I feel like i cant really relate to anyone anymore. I can relate to Dez and my friend Ally. dez is always there for me no matter what and ally shes amazing. me and her can laugh and joke and she wont judge me. and i feel the same about dez to.

i guess im just venting all this out cause i feel so stressed and hurt a bit and all these things happening to friends and their family members are just killing me inside. i feel like no one expect a couple people actually care what i think and how i feel and shit. im starting to feel fed up about giving advise to people. i dont mind in general but its kind of hard when your best friend lives three hours away and you cant see her and i can get so overwhelmed easily. i guess i should just start worrying about myself more. cause i havent really.

Thats it for now.

Current Mood: blah
Wednesday, November 16th, 2005
8:07 pm
BIRTHDAY!
today it was my birthday. 16 on the 16th and i got this crown thing from my friend and i wore it around and i got a lot of looks and a lot of people sang happy birthday to me. i felt so special. one of my friends decorated my locker. then when i came home, i got a electric guitar. i love it. its blue. then i went out to bugaboo creek and had ribs and yeah. thats it
Sunday, November 6th, 2005
1:43 pm
Nov. 5
omg yesterday was awsome. me and dez almost walked on a bird and with dez screaming and an old guy going "are you girls ok". then waiting outside the bus before the concert with this girl with a spot on the back of her pants. Dez wearing my purple fuzzy scarf at dinner and making these weird expressions. Me putting my eye shadow on all weird and looking like a clown. Me and dez making our stomachs talk to eachother. Me screaming tay tay all deep and freaking out these girls. Dez checking herself out in the mirror. Ike with the weird expressions when playing guitar. When the staff dude came and signed things and me getting one and saying that he looks like napoleon. Then him going i did the bike scene and dez going HECK YES! me and dez's boobs touching. Me licking the bus and dez making sexy poses against it. Dez kicking the girls ass at the show. these two weird girls dancing and singing waiting for hanson to come out. OMG dez's hotel. that was such a dump. it was worse than like homeless peoples places. Zac saying "Don't you think I should get to know you better before I give you a hug" to this fat girl.

Current Mood: blah
Friday, October 28th, 2005
10:25 pm
Come a little closer
ughness. im so busy. i feel like i wont get to talk to anyone and i feel bad. cause i have to work in the afternoon tomorrow. then i have a dance from like 8-11 at school. then im gonna relax sunday. i have been like over working myself. lol that sounded wrong but i dont care. then i have one week left to see dez! yay! im so happy.

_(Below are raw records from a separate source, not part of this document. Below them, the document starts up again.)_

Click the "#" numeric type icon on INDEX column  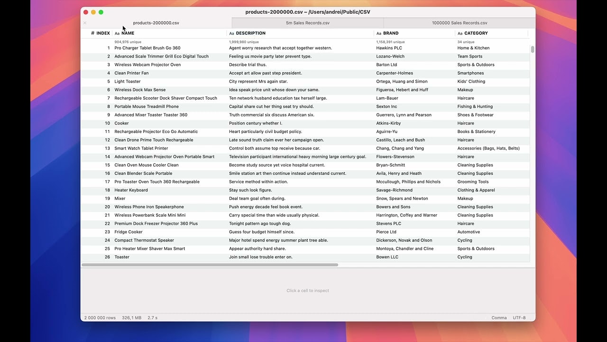[x=93, y=33]
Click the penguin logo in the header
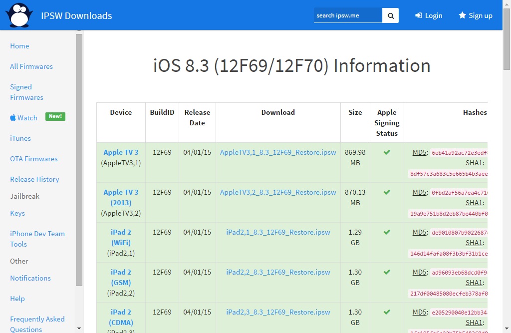The height and width of the screenshot is (333, 511). tap(19, 15)
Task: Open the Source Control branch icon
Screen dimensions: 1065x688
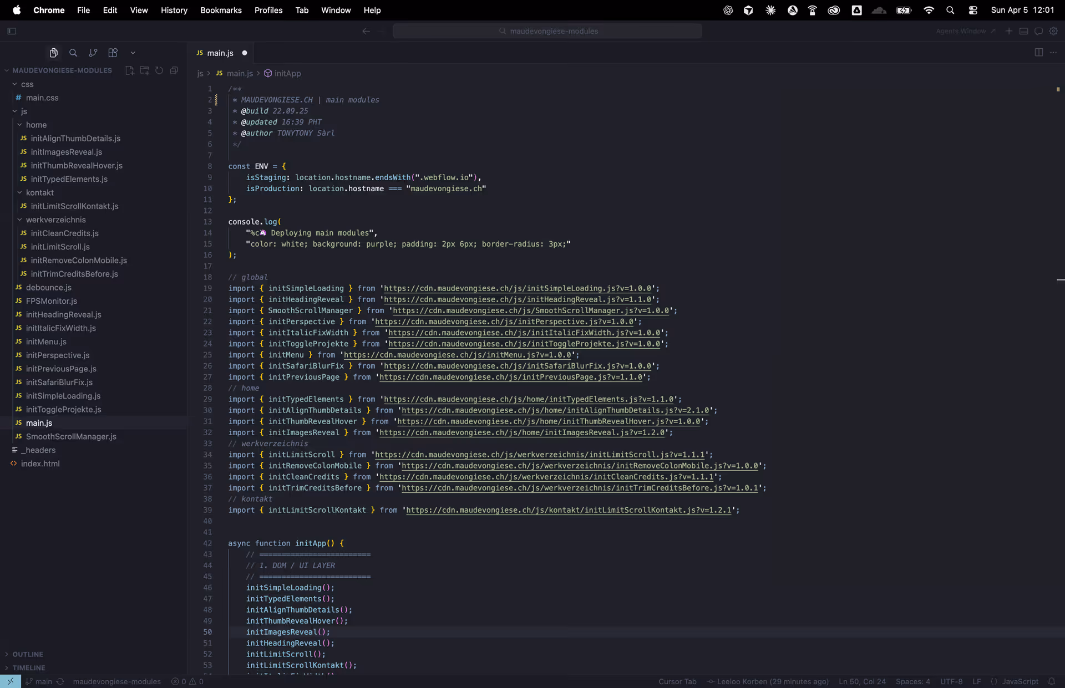Action: point(93,53)
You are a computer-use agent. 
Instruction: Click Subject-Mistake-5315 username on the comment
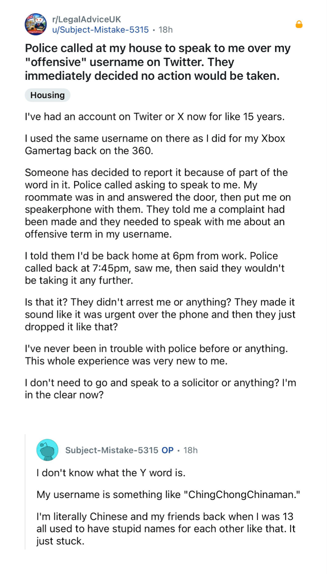click(112, 450)
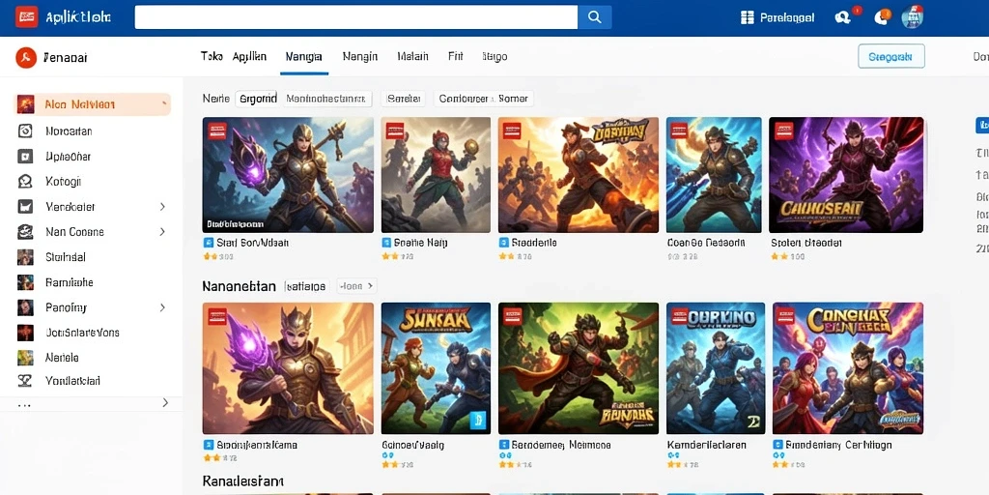
Task: Click inside the top search field
Action: click(x=355, y=17)
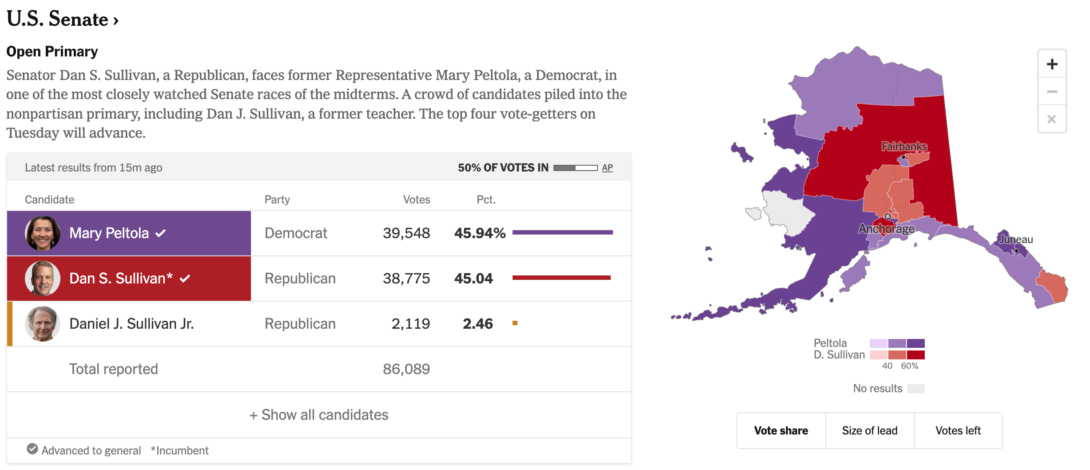This screenshot has height=470, width=1090.
Task: Click the Advanced to general check icon
Action: coord(32,449)
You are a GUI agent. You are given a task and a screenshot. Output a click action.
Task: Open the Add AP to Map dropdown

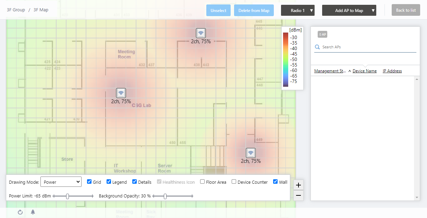(349, 10)
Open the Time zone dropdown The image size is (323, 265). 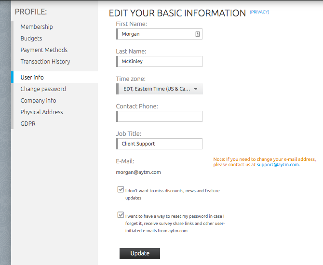(x=160, y=89)
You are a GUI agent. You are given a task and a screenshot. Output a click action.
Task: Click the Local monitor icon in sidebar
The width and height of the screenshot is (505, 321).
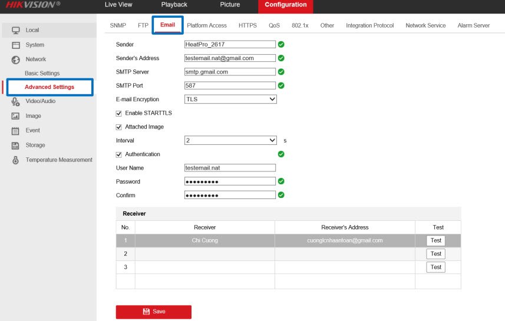coord(16,30)
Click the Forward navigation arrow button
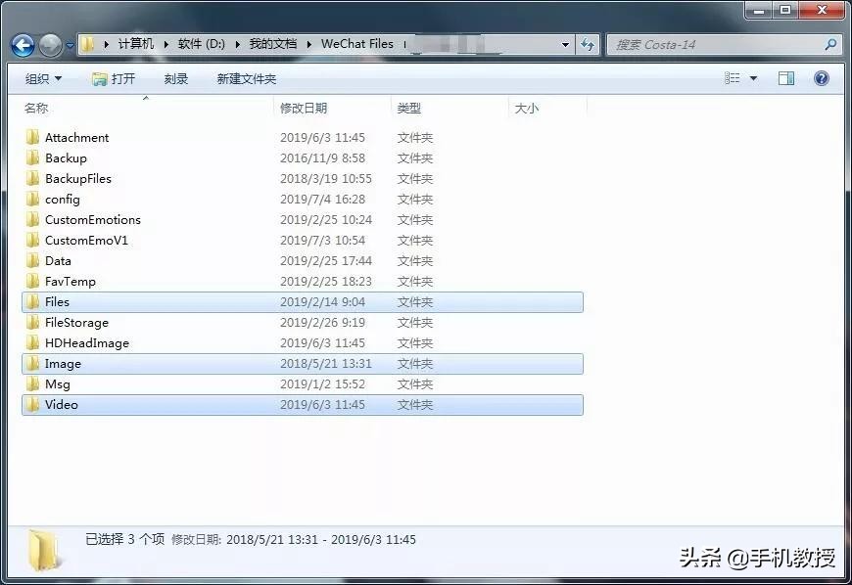Screen dimensions: 852x585 point(51,46)
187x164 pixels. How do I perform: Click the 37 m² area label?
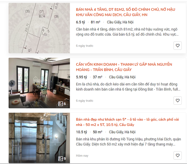pos(98,77)
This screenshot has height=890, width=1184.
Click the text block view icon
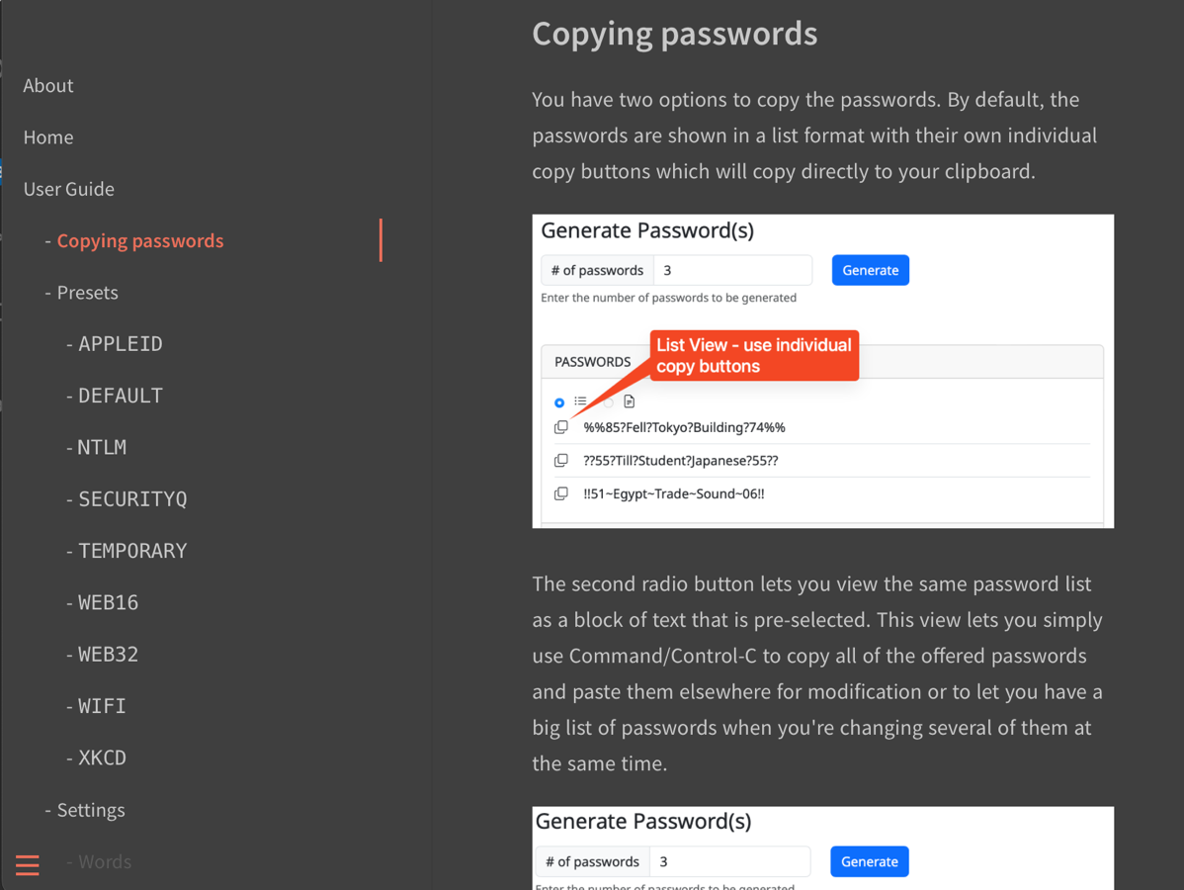pyautogui.click(x=630, y=401)
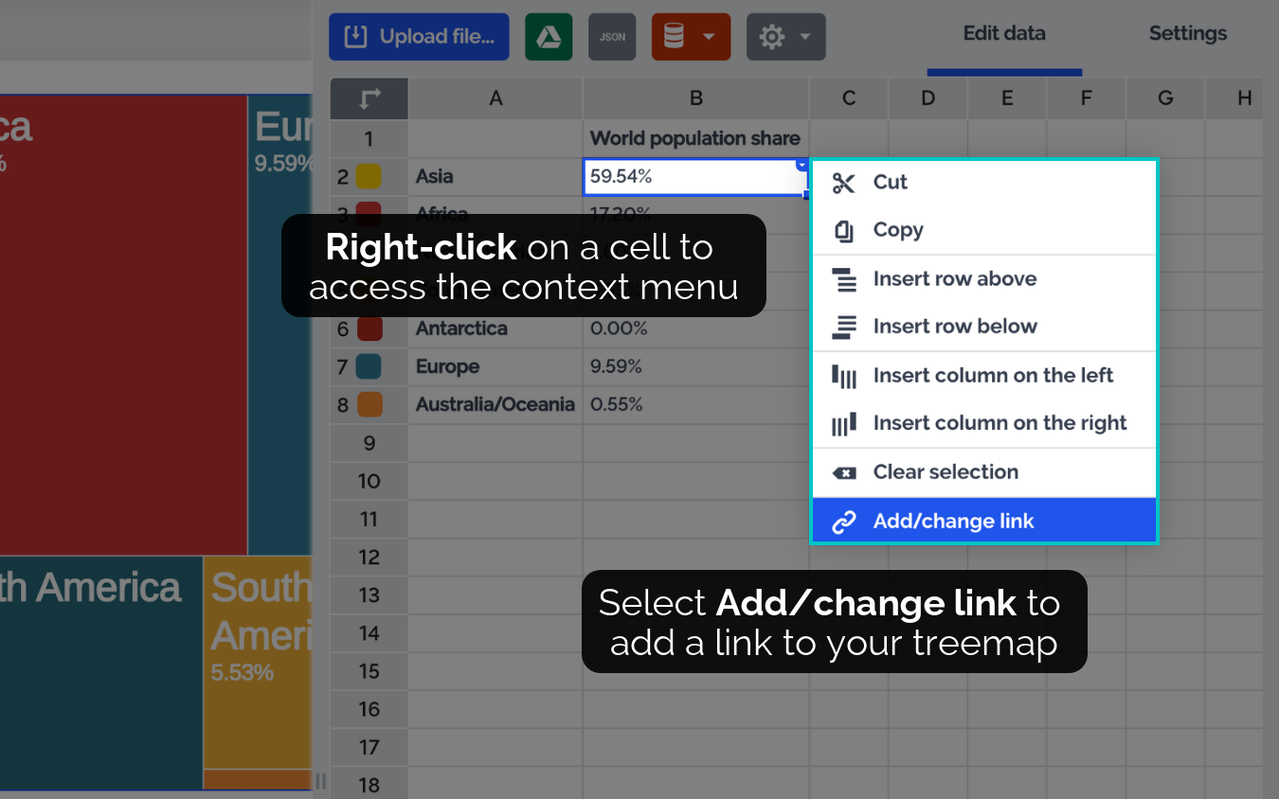The height and width of the screenshot is (799, 1279).
Task: Select the Edit data tab
Action: pos(1004,34)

i havent written any updates about band. or least i didnt see any. anyways im doing better. still having some trouble sight reading but im getting there. practice makes perfect.

i think im gonna go trick or treating monday just to get free candy. i love free candy, but i need to loose weight. opps.

Current Mood: tired
Monday, October 24th, 2005
9:24 pm
redneck yacht club
hmpfh. i feel like people at school dont reall care about how i feel. maybe they really dont care that im there. i dont know. i feel like im there just to give them advise, but then if i try to ask for some advise i cant really trust anybody. the only person i really can trust is dez. i mean i can have a good time with my friends at school, but truly cant really be myself. its hard you know. well probably depends who you are but yeah.